Kemungkinan kedua saya menduga lubang anus Banu terjadi sobekan sehingga terjadi pendarahan. Asumsi ini saya samakan dari pengalaman ambeien yang pernah mendera Lola. Mungkin saja ini masa transisi bagi Banu sebelum ia MPASI. Lubang anusnya mesti dibiasakan untuk feses yang nanti berubah keras. Tapi, mengingat usia Banu yang baru memasuki lima bulan, rasa-rasanya keadaan itu masih terlalu awal bagi Banu.

Saya segera mencari tahu lewat mesin pencari via hape. Informasi mengkerucut kepada dua jawaban: Banu terserang bakteri dan atau terjadi pendarahan pada sistem pencernaannya.

Lola datang tanpa kabar baik. Ia disarankan langsung saja dilarikan ke rumah sakit. Setelah sempat membawa Banu ke rumah dokter tidak jauh dari kompleks rumah, kami akhirnya dengan tergesa-gesa menuju rumah sakit.

"Saya cek dulu di?" Sang dokter memeriksa lubang anus Banu.

Sebelumnya ia memeriksa area dada dan perut Banu dengan stetoskop.

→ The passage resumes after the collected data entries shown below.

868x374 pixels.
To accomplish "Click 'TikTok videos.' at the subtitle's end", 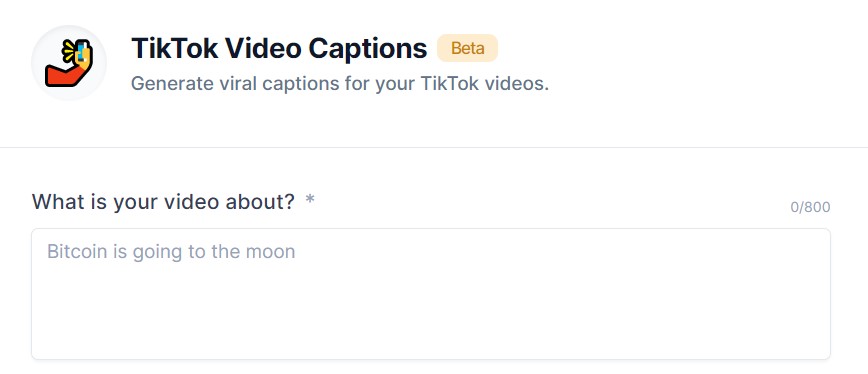I will click(x=484, y=84).
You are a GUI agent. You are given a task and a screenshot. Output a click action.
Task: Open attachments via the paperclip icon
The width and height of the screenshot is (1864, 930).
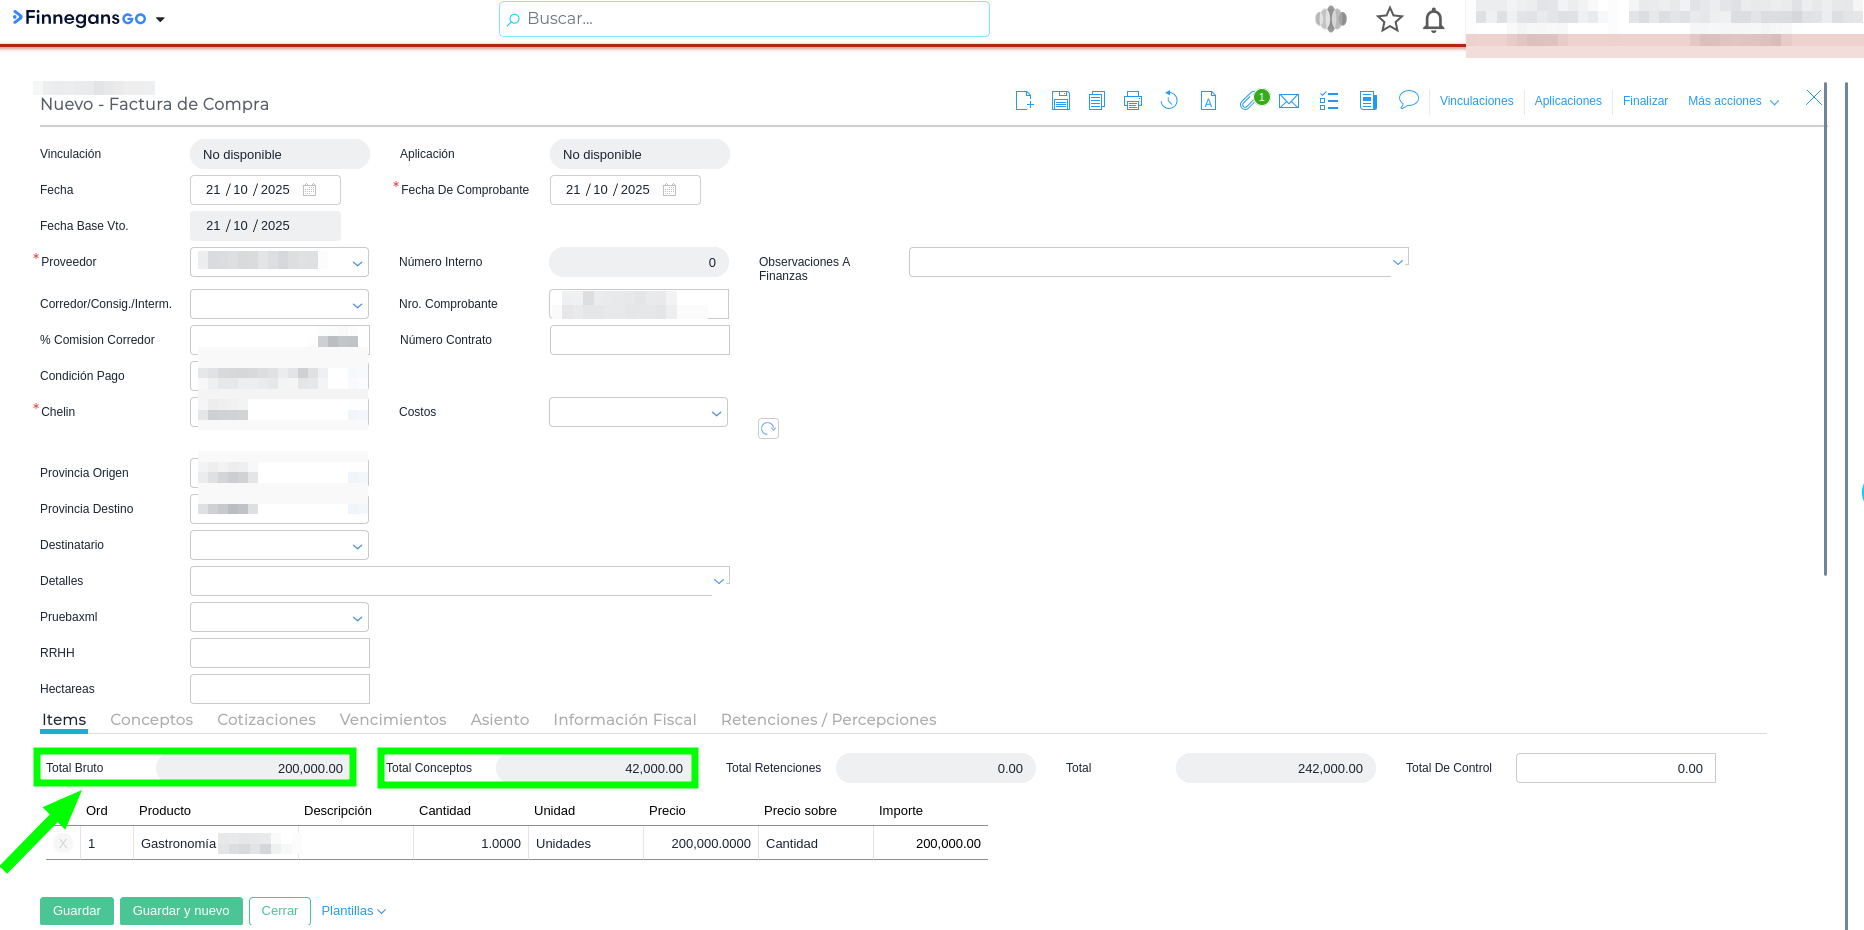1249,101
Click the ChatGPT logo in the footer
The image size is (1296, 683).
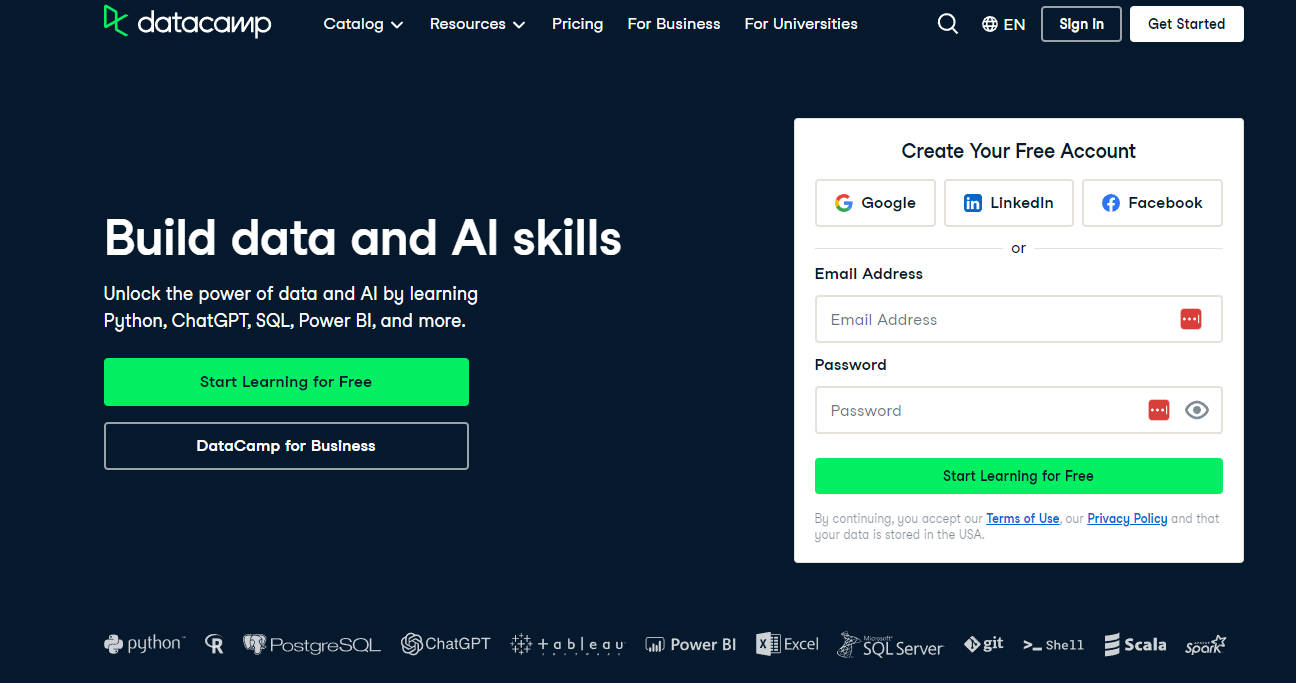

Normal.

"Berapa kali berak darah?"

"Baru pagi ini, dok." Saya jawab dengan yakin.

"Berapa kali berak dalam sehari?"

"Biasa dua-dua hari baru BAB, dok"

"Biasa ini terjadi sama bayi. ASIji?

"Iye, dok." Kali ini Lola yang menjawab.

Setelah menjelaskan singkat tentang ASI yang mudah terserap tubuh dan butuh waktu lama bagi bayi ASI untuk BAB, sang dokter mengatakan tidak usah khawatir tentang kondisi Banu.

"Kan ini baru pertama, kita observasimi dulu 1-2 hari dedekta. Kalau masih berak darah selama dua hari baru bawami ke sini lagi."

"Artinya tidak apa-apaji anakku, dok?"

"Tidakji. Kontipasi namanya ini"

Seketika sang dokter menjelaskan secara sederhana tentang apa itu konstipasi.

"Konstipasi lawannya diare. Karena fesesnya yang berubah keras karena terserap semua ASInya, itumi berdarah anus bagian dalamnya karena bergesakanki," jelas sang dokter sambil menempelkan kedua jarinya mengilustrasikan makna gesekan.

"Baik-baikji dedekta. Observasimi saja dulu nah."

Begitulah kami tidak lama di IGD. Bahkan kami tidak mesti diregistrasi karena keadaan Banu yang dinyatakan sehat-sehat saja. Lola sudah kembali tenang. Berkali-kali ia menciumi Banu yang berceloteh sendirian memainkan bibirnya. Tidak lama Lola memesan grab. Saya ke bawah menuju parkiran mengambil motor dan bergegas pulang.

Di perjalanan pulang saya ketawa-ketawa sendiri. Biar bagaimana pun Banu menang satu kosong. Pagi belum genap ia berhasil memberikan kami shock therapy. Sesuatu yang kami duga akan kami temukan lebih banyak lagi kedepannya.